An alternative thought process can help. Most people, on signing up for car insurance or homeowner’s insurance, don’t dwell on a potential future car wreck, or on a house fire or lightning strike. They’re glad they have protection in place should the need arise (I wish there were commercials about the helpfulness, friendliness, and omnipresence of Estate Planning Attorneys).
So, if what you’re really doing is purchasing coverage when the need arises (and for all of us it will arise at one time or another) - what are you protecting your loved ones from? And that’s what leads us to the Biggest Reasons:
- Shortcutting a Giant Mess: The process of settling the ownership of your assets after your passing is what the law refers to, generally, as “probate” or “estate administration.” The items of feedback I universally hear from clients is that probate is long, complicated, and expensive. No client has ever enjoyed it. That is not to say that it is not sometimes necessary (but necessity is not the norm). Rather, most clients, on learning that their loved one could have paid a few thousand dollars and had documents prepared that shortcut and streamlined the majority of this process, wish they had.
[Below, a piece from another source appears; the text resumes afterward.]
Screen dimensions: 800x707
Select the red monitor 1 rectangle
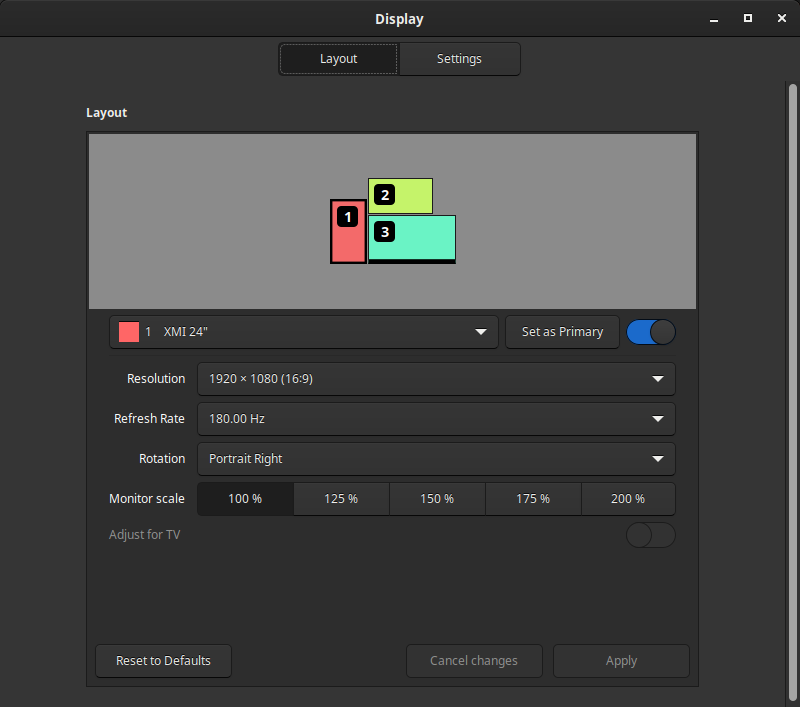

- Keeping it in the Family: Let’s hone in on one aspect of probate that I mentioned above, expense, and one additional one, publicity. Every court-filed probate document is a public document available to any member of the public who might want to look. On top of that, probate requires that notice of your death be published in case you have any creditors. And back to expense—in addition to the court-filing fees, there are the expenses involved in simply going through the process, marshalling the deceased’s assets, and dealing with any disgruntled family members. Most clients, on learning that a loved could have prepared documents that keep everything confidential, and, at least minimize the cost inherent in the probate process, think the privacy and extra money are a good trade for the expense of an estate plan.
- Clarity About Ownership: While not everybody has specific cares about what happens to their property when they can no longer use it, most people, when pressed, can at least describe what they don’t want. One of those things would be the inability of their loved ones to access their assets because third-party asset custodians won’t let them. Have you ever tried to access investments that aren’t in your name, or sell land you don’t have title to? It’s quite difficult. The brokerage house will not speak to you, and no one will even look at your land until you can produce clear title. While probate can solve these issues, eventually, most relatives are distressed to learn that they’ll have to foot the bill before anyone can make use of the loved one’s high-value assets. When I tell them a set of documents could have avoided that problem…you get the gist.
So, as you head into 2020, remember the old adage, “an ounce of prevention is worth a pound of cure.” You may not feel like the cost of an estate plan produces much in the way of a direct, present, tangible benefit. But then again, neither does that insurance premium. Saving some trouble for your loved ones, in multiple ways, is certainly better than any lesson learned in hindsight.